[PAGE]

It has been happening for a while without receiving much notice. Now it is difficult to miss. Virginia Allen described it like this: “The radical left has infiltrated corporate America and is using big business to promote a political agenda.” The situation was recently discussed on “The Daily Signal Podcast” with Justin Danhof, general counsel for the National Center for Public Policy Research, director of the Free Enterprise Project, AND a member of a new coalition called Stop Corporate Tyranny.
After Allen and Danhof had exchanged
pleasantries, Allen introduced the topic – How “Stop Corporate Tyranny is
working to end the left’s influence on American companies, and how you can be a
part of the movement for change” – and asked Danhof explain the website and its
mission.
… So first, a little background is
probably helpful for the audience. Directing the Free Enterprise Project for
the last 10-plus years, we’ve been screaming from the rooftops to conservatives
largely that: Pay attention, big business is no longer with us. Big business is
advocating against traditional values, conservative values at a record pace.
Well, fast forward to last year for the very
first time in the Gallup polling, Gallup does polling on cultural lanes every
year, for the very first time ever big business was underwater with
conservatives.
So we’ve been working for about a
year-plus to try and build a coalition of conservatives that are willing to
engage with big business and fight back against woke capital, fight back
against companies that are taking actions that are anathema to conservative and
traditional values. So, that’s how we’ve gotten to the point that conservatives
are awake now.
I like to say we’re awakened to the woke
and we want to do something about it. So, that’s what stopcorporatetyranny.org
is all about. It’s a one-stop shop for a couple [of] things.
First, it’s for education on [environmental,
social, and governance] and woke because there’s a reason we got here. There’s
a reason we got to a place where corporate America is the mouthpiece for the
political left, where corporate America is the political muscle, in many
instances, and the ones that are carrying the water for the political left.
And so first we let folks know how the
heck we got here. And part of it is conservatives were asleep at the switch.
Let’s be honest.
But we’re not just going to grouse about
the problems, we are an engagement coalition and we want to engage the grassroots
of America, the citizens out there who feel helpless to do anything about the
cancel culture. They feel helpless against the woke mob, because it’s like
trying to drink out of a water hose.
So we’re giving you tools that will allow
you to directly engage with business leaders that are taking actions that offend
your values. So that’s what the website’s for.
Danhof continued by discussing the
type of people who are part of the coalition: academics, authors, conservative
movement thought leaders, former business folks. “It’s a large and growing
coalition and look, it’s desperately needed.” He explained that we can “Open up
any newspaper” or “turn on the news for five seconds,” “The lead everywhere seems
to be big business joining with the left to do X, Y, Z, L, M, N, O, P, right?”
He said that the coalition could not be “more timely,” but he also prayed that
they are “not too late.” He reminded Allen and the listeners that the left
marched through all the institutions – mainstream media, academia, Hollywood,
many churches. “Business is the most recent….” “And let’s just hope that the
closing gambit hasn’t closed.”
Allen wanted to know what changed
over the past ten years for corporations – like Facebook or Coca-Cola – “to
take a policy position on different pieces of legislation.” Danhof called it
the “tri-part takeover of corporate America” and said that the Left used the
same exact paradigm as they used to take over college campuses: “it was a
top-down, bottom-up, and outside-in takeover.” He then started with the top.

[RECORDED INFORMATION]
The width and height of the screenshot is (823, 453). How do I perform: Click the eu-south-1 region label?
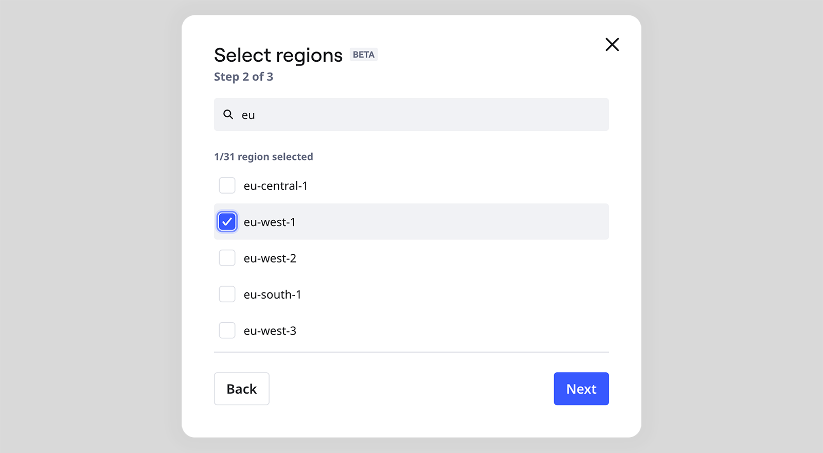273,294
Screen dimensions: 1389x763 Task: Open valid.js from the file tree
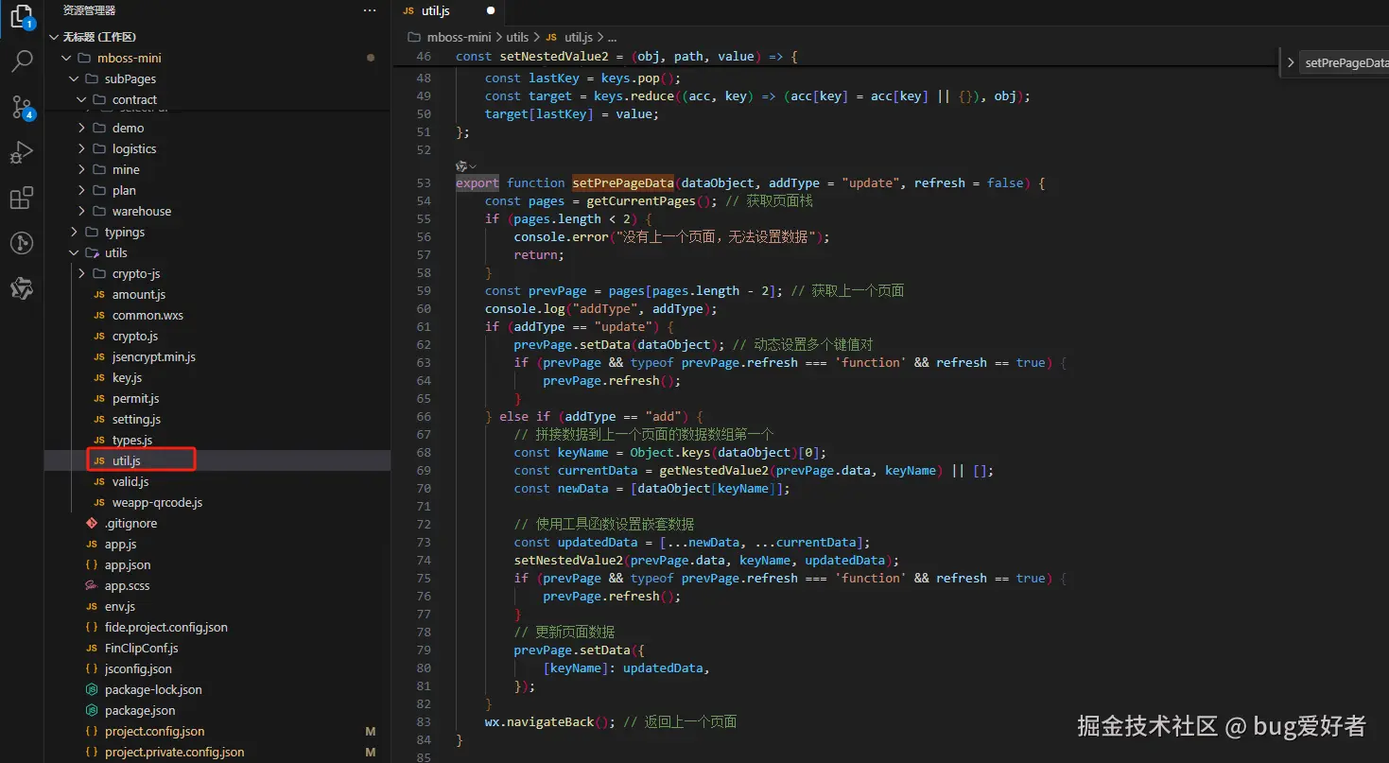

[EXERCISE REQUIREMENTS]
Please write out the text on Stop Corporate Tyranny above word for word, starting at "Let’s be honest." and ending at "a water hose.".

[CORRECT ANSWER]
Let’s be honest.
But we’re not just going to grouse about
the problems, we are an engagement coalition and we want to engage the grassroots
of America, the citizens out there who feel helpless to do anything about the
cancel culture. They feel helpless against the woke mob, because it’s like
trying to drink out of a water hose.